The three efforts discussed above were self-synchronizing, which is to say not synchronized, with no single authority directing their efforts. This led to inefficiency and a lack of common direction. Despite the excellent work occurring in Naval War College wargaming, the college struggled to stay open during the austere, Great Depression-era budgets of the late 1920s and early 1930s. The conclusions reached by fleet commanders and War College staff and students did not always agree, and senior navy commanders in charge of the fleet often did not want to yield to the academics. And despite the apparent utility of seizing island bases to the drive across the Pacific, the U.S. Navy initially invested little in amphibious capability, even when naval construction began anew in 1933.

There were still successes in integrating efforts. Fleet Problem III in 1924 provided the first opportunity to incorporate the Marines into fleet operations and demonstrated that “amphibious operations might have a role to plan in the navy’s sea-control mission.”4 In the mid-1930s, the Fleet Problems began to include a Fleet Landing Exercise (FLEX) component, but often the Marine’s desire to contribute to the sea control mission by seizing islands was superseded by the Navy’s focus on the decisive fleet engagement.5 The opportunity for integration was there, but without a common top-down coordinator, the two branches continued to focus on their independent priorities.

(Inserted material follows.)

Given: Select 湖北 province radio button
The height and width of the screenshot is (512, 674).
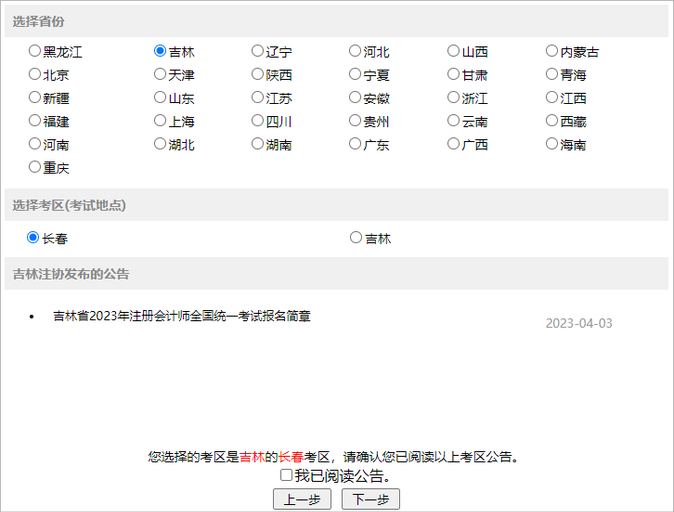Looking at the screenshot, I should (x=161, y=144).
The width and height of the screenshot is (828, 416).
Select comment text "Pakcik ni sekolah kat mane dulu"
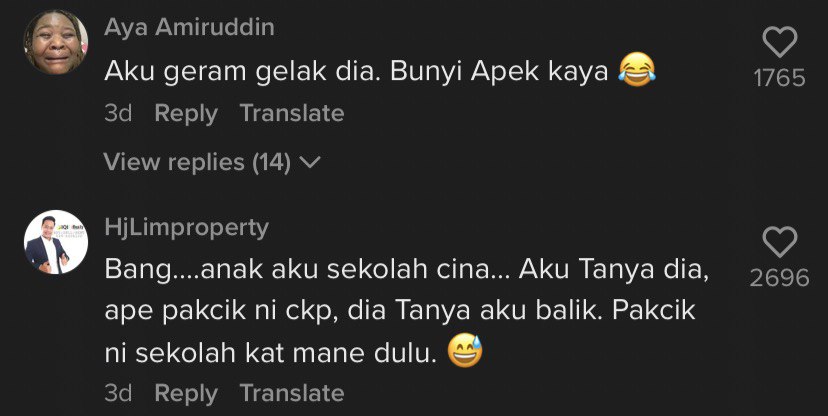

Integrating Today for Tomorrow’s Fight

Today’s Navy-Marine Corps team can learn from these efforts, modeling the commitment to Fleet Problems, Naval War College wargaming, and the single-minded development of amphibious doctrine, but today’s team needs to take it further. The first improvement is to ensure these efforts are integrated. The CNOs FRAGO and the Commandant’s Planning Guidance are a step in the right direction but cannot be the end of integration. An integrated Navy-Marine Corps steering group should be developed to synchronize integration efforts, identifying significant integration development activities, and ensuring alignment among them. A modern version of the Navy General Board as suggested in Joel Howlitt’s 2017 CNO History Award-winning essay could serve this role admirably. The steering group does not need to create additional events but instead would ensure existing events are linked together and align Navy-Marine Corps integration efforts and doctrine where appropriate.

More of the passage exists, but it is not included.